Task directions >> Copy the following entries word for word.

+===+

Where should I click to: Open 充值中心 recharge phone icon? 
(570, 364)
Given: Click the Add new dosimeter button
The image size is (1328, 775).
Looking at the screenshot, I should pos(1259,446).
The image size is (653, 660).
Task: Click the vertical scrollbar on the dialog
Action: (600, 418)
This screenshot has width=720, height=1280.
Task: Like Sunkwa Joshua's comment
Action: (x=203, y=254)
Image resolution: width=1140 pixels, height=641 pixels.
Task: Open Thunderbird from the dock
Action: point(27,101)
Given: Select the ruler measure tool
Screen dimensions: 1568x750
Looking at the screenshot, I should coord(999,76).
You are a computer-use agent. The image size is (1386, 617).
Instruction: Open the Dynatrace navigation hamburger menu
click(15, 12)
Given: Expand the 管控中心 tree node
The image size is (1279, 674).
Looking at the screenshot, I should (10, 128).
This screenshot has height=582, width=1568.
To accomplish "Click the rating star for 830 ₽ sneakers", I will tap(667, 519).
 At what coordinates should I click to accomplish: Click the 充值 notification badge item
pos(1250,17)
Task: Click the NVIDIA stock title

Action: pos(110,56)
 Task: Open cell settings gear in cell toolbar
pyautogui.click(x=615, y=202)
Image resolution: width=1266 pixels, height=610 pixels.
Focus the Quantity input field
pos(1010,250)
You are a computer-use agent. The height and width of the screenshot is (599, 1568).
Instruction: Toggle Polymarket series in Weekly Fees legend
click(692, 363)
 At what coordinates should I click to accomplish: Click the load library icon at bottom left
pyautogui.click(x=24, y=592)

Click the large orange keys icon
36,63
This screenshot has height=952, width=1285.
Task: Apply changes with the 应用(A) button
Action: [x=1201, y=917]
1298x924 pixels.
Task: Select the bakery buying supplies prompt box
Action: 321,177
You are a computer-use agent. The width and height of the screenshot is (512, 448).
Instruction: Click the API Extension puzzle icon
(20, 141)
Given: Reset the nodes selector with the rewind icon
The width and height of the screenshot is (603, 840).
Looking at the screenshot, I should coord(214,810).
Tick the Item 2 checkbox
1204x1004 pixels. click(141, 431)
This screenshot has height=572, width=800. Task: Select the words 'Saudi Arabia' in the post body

+===+

Output of the exercise >>
Where should I click to: Open 充值中心 recharge phone icon? 
(570, 364)
Given: Click the Add new dosimeter button
The image size is (1328, 775).
Looking at the screenshot, I should pos(1259,446).
The image size is (653, 660).
Task: Click the vertical scrollbar on the dialog
Action: (600, 418)
This screenshot has width=720, height=1280.
Task: Like Sunkwa Joshua's comment
Action: (x=203, y=254)
Image resolution: width=1140 pixels, height=641 pixels.
Task: Open Thunderbird from the dock
Action: point(27,101)
Given: Select the ruler measure tool
Screen dimensions: 1568x750
Looking at the screenshot, I should coord(999,76).
You are a computer-use agent. The image size is (1386, 617).
Instruction: Open the Dynatrace navigation hamburger menu
click(15, 12)
Given: Expand the 管控中心 tree node
The image size is (1279, 674).
Looking at the screenshot, I should (10, 128).
This screenshot has height=582, width=1568.
To accomplish "Click the rating star for 830 ₽ sneakers", I will tap(667, 519).
 At what coordinates should I click to accomplish: Click the 充值 notification badge item
pos(1250,17)
Task: Click the NVIDIA stock title

Action: pos(110,56)
 Task: Open cell settings gear in cell toolbar
pyautogui.click(x=615, y=202)
Image resolution: width=1266 pixels, height=610 pixels.
Focus the Quantity input field
pos(1010,250)
You are a computer-use agent. The height and width of the screenshot is (599, 1568).
Instruction: Toggle Polymarket series in Weekly Fees legend
click(692, 363)
 At what coordinates should I click to accomplish: Click the load library icon at bottom left
pyautogui.click(x=24, y=592)

Click the large orange keys icon
36,63
This screenshot has height=952, width=1285.
Task: Apply changes with the 应用(A) button
Action: [x=1201, y=917]
1298x924 pixels.
Task: Select the bakery buying supplies prompt box
Action: 321,177
You are a computer-use agent. The width and height of the screenshot is (512, 448).
Instruction: Click the API Extension puzzle icon
(20, 141)
Given: Reset the nodes selector with the rewind icon
The width and height of the screenshot is (603, 840).
Looking at the screenshot, I should coord(214,810).
Tick the Item 2 checkbox
1204x1004 pixels. click(141, 431)
This screenshot has height=572, width=800. Task: Select the words 'Saudi Arabia' in the post body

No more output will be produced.